Cross Validation

Brenden Ackerson, Lindsey Cook, Dominic Gallelli

An Introduction to CV

Cross Validation is a method in which we evaluate how well a model can predict values accurately. This procedure can be used to determine the best model for a data set, which is primarily used for machine learning.

Steps

Split the data into a training set and test set
Fit a model to the training set and obtain the model parameters
Apply the fitted model to the test set and obtain prediction accuracy
Repeat steps one through three
Calculate the average cross-validation prediction accuracy across all the repetitions

(Song, Tang, and Wee 2021)

How to pick the best model?

There are a many ways we can assess how well we have fit our model but typically the root mean squared error (RMSE), mean absolute error (MAE), and R-squared (\(R^2\)) are used the most. Below are formulas used to calculate each measure. RMSE calculates how far predicted values are from observed values. MAE describes the typical magnitude of the residuals. \(R^2\) describes how well the predictors explain the response variable variation, or the fraction of the variance that is explained in the model.

Evaluating the best model:

\[RMSE= \sqrt{\frac{\sum(P_i - O_i)^2}{n}}\]

\[MAE=\frac{1}{n}\sum(|y_i-\hat{y}|)\]

\[R^2=1-\frac{\sum(y_i-\hat{y})^2}{\sum(y_i-\overline{y})^2}\]

Limitations

One negative of cross-validation methods is that they are not guaranteed to pick the true model of the data distribution, even as the sample size approaches infinity. This is because when you train two different models on the same training set the one with more free parameters will model the training data better because it can over fit the data more easily.
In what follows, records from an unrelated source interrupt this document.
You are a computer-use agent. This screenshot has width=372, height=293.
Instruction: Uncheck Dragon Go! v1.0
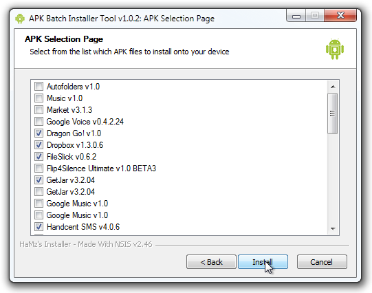point(39,133)
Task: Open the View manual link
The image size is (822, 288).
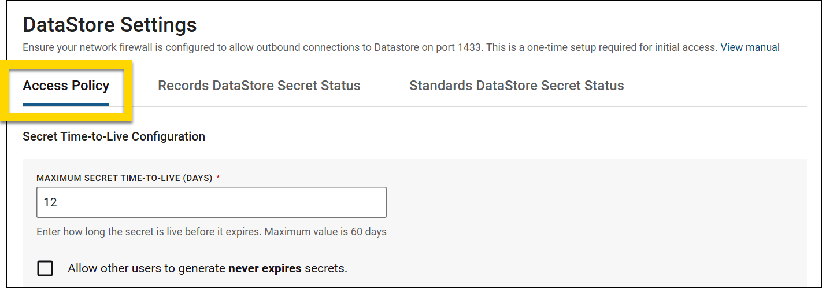Action: pyautogui.click(x=750, y=47)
This can result in picking the wrong model due to over fitting. (Gronau and Wagenmakers 2019)

Hold Out or Validation Technique

This is the most common method of performing cross-validation (Ahmed, 2019). This method tends to use defined splits for the training and test set, like a 90/10, 80/20, etc. train/test data split. It is considered an easy, straightforward approach, but with the model only being built on a portion of the data, this model may not lead to accurate predictions because it is sensitive to what data is (or is not) chosen in the training set. This is especially problematic for small sample sizes.

k-folds Cross-Validation Technique

This method may be one potential answer to the limitations in the simple hold-out technique. The data is divided into k groups or splits, and then each k group becomes a test set while the other groups as a whole are the training set.

k-folds Cross-Validation Steps:

Randomly and evenly split the data set into k-folds.
Use k-1 folds of data as the training set to fit the model
With the fitted models, predict the value of the response variable in the hold out fold (kth fold)
From the response variable in the hold-out fold, calculate the prediction error

k-folds Cross-Validation Steps (contd):

Repeat steps 2-4 for k times, so each k fold is used as a hold-out
Compare the prediction performance measures to select the best model using the equation:

\[CV_(k)=\frac{1}{k}\sum_{i=1}^{k}{MSE_i}\]

(Jung2015ak?)

Figure 1

The following image visually shows the how data is split in the k-folds technique.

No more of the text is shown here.